### Excerpted passage
*****

Objective: To develop and test a comprehensive tool for measuring women's attitudes toward the possibility of becoming pregnant.
Design: Cross-sectional mixed methods study.
Setting: Two obstetric/gynecologic (OB/GYN) clinics and one family planning clinic in Baltimore, Maryland.
Participants: One-hundred thirty (130) nonpregnant, primarily African American women (84%) age 18 to 29.
Methods: Participants completed a computer-based survey as part of a larger retrospective mixed-methods study. The Attitude Toward Potential Pregnancy Scale (APPS) was assessed using exploratory factor analysis and hypothesis testing.
Results: Cronbach's alpha for internal consistency for the APPS was 0.86. Item-total correlations ranged from 0.56 to 0.75. All items loaded on one factor. Support for construct validity was demonstrated using logistic regression, where the odds of being a highly effective contraceptive user decreased by 8% with each one-point increase in score on the APPS (odds ratio = 0.92; confidence interval [0.87, 0.98]).

*****

### Given information
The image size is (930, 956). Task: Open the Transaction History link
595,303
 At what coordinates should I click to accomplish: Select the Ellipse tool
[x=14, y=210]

*****

### Problems to work on
1. Answer these questions from the pregnancy-attitude abstract:
(a) In which city were the clinics located?
(b) What was the age range of the participants?
(c) What Cronbach's alpha did the scale reach?
2. Does each statement agree with the pregnancy-attitude abstract? Answer yes or no and quote the words that decide it.
(a) Every participant was African American.
(b) The scale's items loaded on two separate factors.
(c) Participants took the survey on a computer.
3. Carry on the pregnancy-attitude abstract from the end of its Results section.
The data come from a different source than the text.

### Answers for each item
1.
(a) Baltimore, Maryland
(b) 18 to 29
(c) 0.86

2.
(a) No: "primarily African American women (84%)"
(b) No: "All items loaded on one factor."
(c) Yes: "Participants completed a computer-based survey"

3.
Conclusions: This study provides support for reliability and validity of the APPS. The APPS may be a useful tool for understanding pregnancy attitude in future studies and in clinical practice. Further research is needed to assess the usefulness of the scale with other groups of women, its utility in the clinical practice setting, and its potential predictive validity for unintended pregnancy.
Keywords: contraception; pregnancy attitude; psychometric testing; unintended pregnancy.
© 2014 AWHONN, the Association of Women's Health, Obstetric and Neonatal Nurses.